[Source data]

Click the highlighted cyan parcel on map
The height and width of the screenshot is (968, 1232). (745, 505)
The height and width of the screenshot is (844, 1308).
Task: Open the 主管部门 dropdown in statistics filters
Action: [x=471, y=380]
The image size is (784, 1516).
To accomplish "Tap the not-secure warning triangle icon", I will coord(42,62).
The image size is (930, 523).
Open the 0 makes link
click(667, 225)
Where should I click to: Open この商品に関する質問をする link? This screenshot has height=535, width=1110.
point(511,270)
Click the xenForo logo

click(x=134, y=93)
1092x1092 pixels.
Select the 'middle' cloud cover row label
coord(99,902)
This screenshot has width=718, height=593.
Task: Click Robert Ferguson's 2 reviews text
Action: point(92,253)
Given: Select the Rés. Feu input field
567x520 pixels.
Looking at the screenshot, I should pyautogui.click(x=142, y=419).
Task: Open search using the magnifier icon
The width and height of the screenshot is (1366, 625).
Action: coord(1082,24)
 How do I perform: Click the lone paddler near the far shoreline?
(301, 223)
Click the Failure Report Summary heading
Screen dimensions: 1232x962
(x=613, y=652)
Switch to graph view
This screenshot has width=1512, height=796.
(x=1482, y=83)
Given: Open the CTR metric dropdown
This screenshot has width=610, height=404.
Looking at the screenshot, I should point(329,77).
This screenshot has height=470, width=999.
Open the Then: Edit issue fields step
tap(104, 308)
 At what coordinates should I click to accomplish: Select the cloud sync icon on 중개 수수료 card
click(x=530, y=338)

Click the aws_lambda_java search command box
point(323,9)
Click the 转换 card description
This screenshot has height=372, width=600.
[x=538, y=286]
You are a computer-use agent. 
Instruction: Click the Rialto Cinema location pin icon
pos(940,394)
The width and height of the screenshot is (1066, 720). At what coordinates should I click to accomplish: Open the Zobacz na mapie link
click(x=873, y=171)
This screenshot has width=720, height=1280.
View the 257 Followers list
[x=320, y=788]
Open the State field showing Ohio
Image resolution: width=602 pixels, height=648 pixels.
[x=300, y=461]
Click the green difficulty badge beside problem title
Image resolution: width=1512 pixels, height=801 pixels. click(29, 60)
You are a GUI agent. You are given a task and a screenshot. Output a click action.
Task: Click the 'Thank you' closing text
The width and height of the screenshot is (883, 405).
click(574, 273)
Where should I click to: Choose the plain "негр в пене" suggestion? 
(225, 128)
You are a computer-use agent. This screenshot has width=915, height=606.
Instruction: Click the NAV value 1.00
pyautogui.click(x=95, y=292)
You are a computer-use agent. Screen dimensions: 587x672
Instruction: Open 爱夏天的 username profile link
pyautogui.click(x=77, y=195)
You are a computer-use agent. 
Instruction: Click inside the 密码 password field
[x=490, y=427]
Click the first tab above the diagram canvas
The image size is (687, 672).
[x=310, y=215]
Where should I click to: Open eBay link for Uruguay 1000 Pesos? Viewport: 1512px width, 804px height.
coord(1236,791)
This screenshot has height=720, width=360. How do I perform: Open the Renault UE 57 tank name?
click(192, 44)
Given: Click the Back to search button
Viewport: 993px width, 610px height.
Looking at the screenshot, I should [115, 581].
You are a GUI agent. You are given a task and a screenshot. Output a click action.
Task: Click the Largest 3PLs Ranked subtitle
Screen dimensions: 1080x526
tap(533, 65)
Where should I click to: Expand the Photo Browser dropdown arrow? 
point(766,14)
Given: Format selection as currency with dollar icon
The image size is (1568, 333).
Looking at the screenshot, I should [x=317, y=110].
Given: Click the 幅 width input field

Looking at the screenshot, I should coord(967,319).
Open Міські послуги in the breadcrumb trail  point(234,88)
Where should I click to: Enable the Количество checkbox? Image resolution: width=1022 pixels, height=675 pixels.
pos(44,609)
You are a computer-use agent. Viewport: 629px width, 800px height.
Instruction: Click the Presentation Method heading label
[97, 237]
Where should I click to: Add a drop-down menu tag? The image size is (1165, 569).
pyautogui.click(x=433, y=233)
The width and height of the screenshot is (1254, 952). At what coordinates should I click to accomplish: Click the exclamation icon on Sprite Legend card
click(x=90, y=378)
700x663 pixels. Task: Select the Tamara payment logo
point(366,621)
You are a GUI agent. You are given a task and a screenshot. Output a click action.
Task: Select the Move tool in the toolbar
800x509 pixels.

[Task description] Starting at the line that contains "Open Міські послуги", write out every line through the last one in the data above, exactly as it stands.

[Exercise result]
Open Міські послуги in the breadcrumb trail  point(234,88)
Where should I click to: Enable the Количество checkbox? Image resolution: width=1022 pixels, height=675 pixels.
pos(44,609)
You are a computer-use agent. Viewport: 629px width, 800px height.
Instruction: Click the Presentation Method heading label
[97, 237]
Where should I click to: Add a drop-down menu tag? The image size is (1165, 569).
pyautogui.click(x=433, y=233)
The width and height of the screenshot is (1254, 952). At what coordinates should I click to accomplish: Click the exclamation icon on Sprite Legend card
click(x=90, y=378)
700x663 pixels. Task: Select the Tamara payment logo
point(366,621)
You are a GUI agent. You are given a task and a screenshot. Output a click action.
Task: Select the Move tool in the toolbar
800x509 pixels.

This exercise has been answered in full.